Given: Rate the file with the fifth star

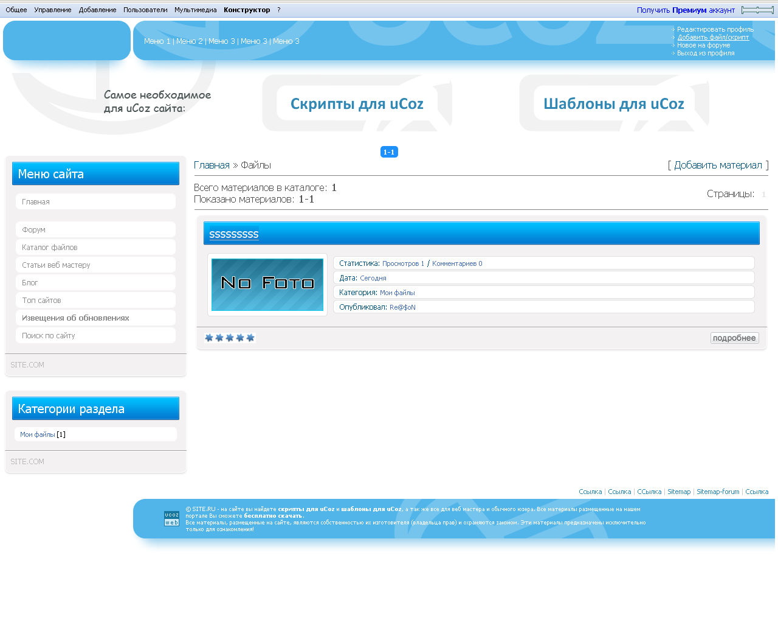Looking at the screenshot, I should pyautogui.click(x=250, y=338).
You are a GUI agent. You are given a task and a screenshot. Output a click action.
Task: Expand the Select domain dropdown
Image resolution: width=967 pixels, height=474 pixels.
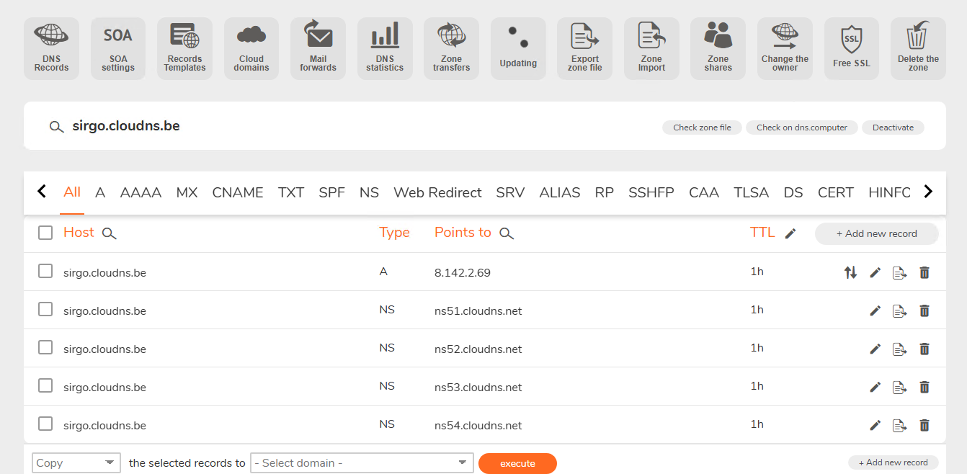tap(362, 462)
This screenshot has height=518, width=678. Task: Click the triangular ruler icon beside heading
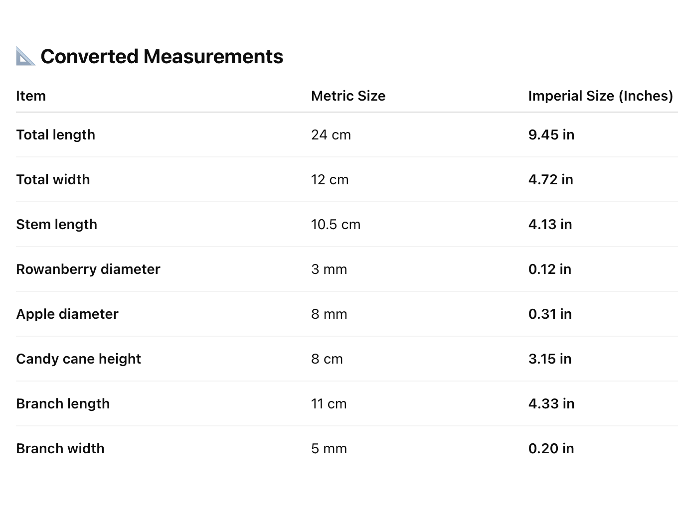[25, 56]
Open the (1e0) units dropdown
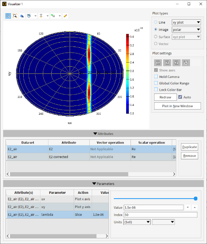The height and width of the screenshot is (244, 207). click(x=137, y=222)
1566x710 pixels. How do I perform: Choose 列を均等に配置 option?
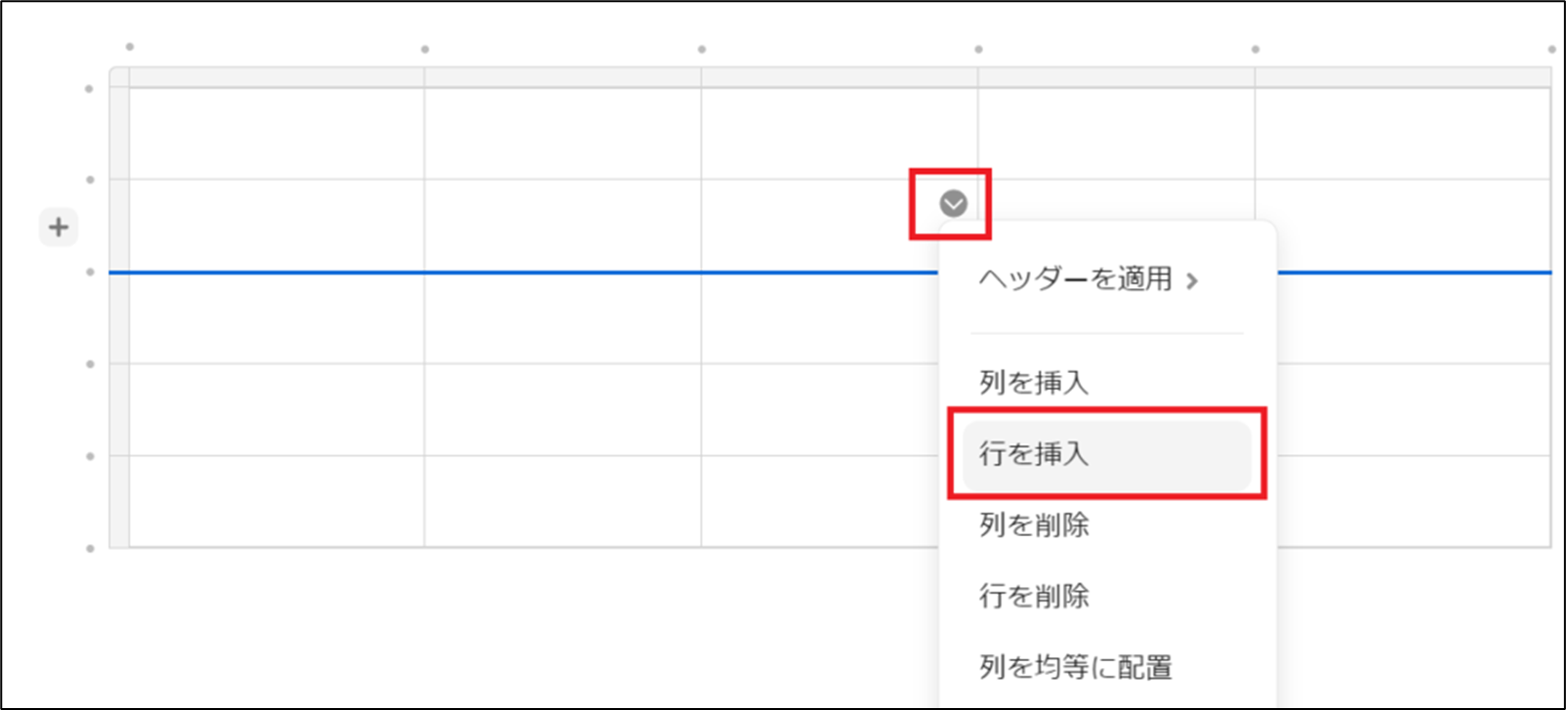point(1075,667)
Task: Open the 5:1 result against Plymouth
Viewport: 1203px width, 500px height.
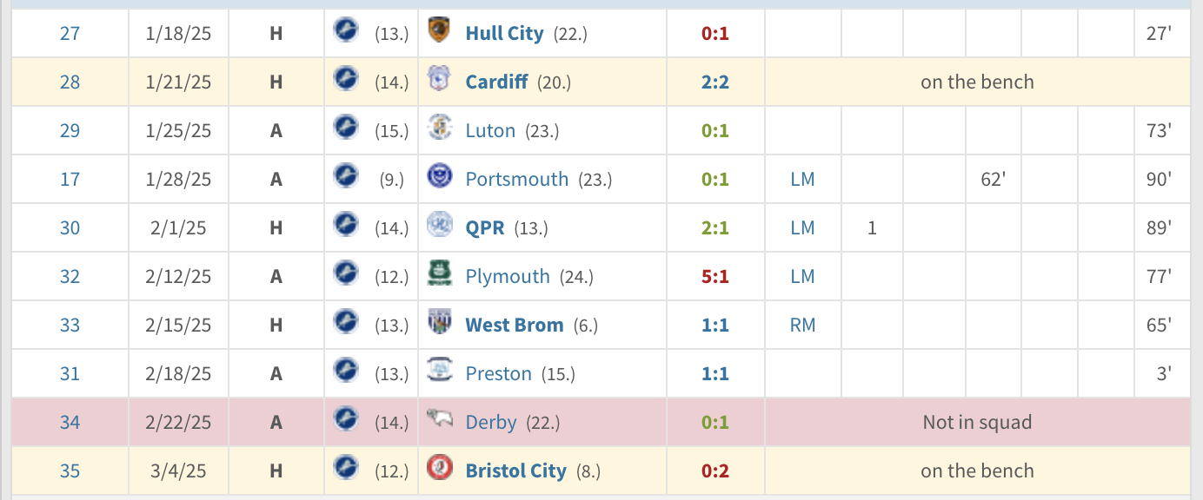Action: pos(715,276)
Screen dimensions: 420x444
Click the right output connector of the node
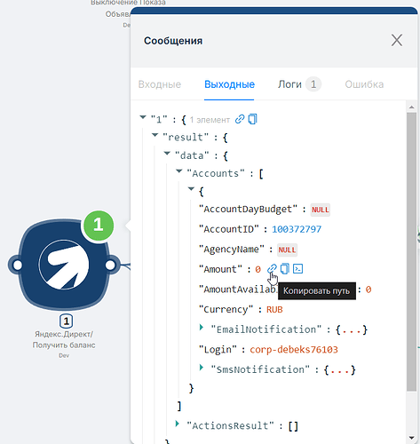pos(111,265)
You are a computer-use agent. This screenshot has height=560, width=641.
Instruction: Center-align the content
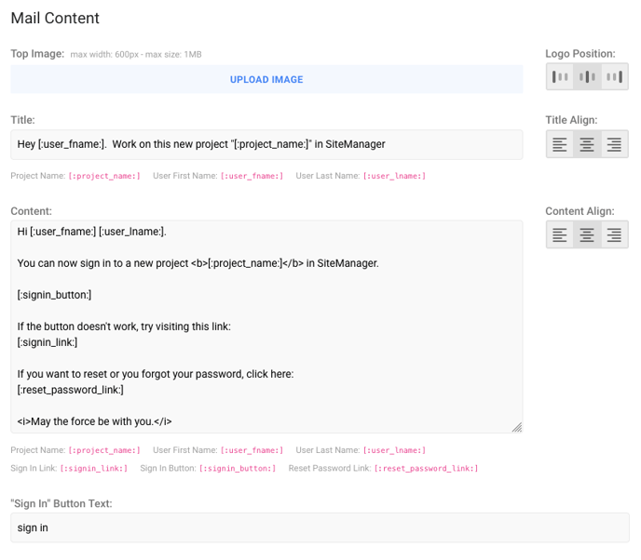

# # # # #

▶ _TASK_:
Could you reproduce the records above exactly, leaving out every picture?

▶ _THE COMPLETED TASK_:
Given: Rate the file with the fifth star

Looking at the screenshot, I should pyautogui.click(x=250, y=338).
You are a GUI agent. You are given a task and a screenshot. Output a click action.
Task: Expand the Select domain dropdown
Image resolution: width=967 pixels, height=474 pixels.
tap(362, 462)
This screenshot has height=518, width=678. Task: Click the triangular ruler icon beside heading
[25, 56]
Open the (1e0) units dropdown
The height and width of the screenshot is (244, 207). click(x=137, y=222)
1566x710 pixels. How do I perform: Choose 列を均等に配置 option?
point(1075,667)
Task: Open the 5:1 result against Plymouth
Viewport: 1203px width, 500px height.
Action: pos(715,276)
Screen dimensions: 420x444
Click the right output connector of the node
pos(111,265)
You are a computer-use agent. This screenshot has height=560, width=641.
Instruction: Center-align the content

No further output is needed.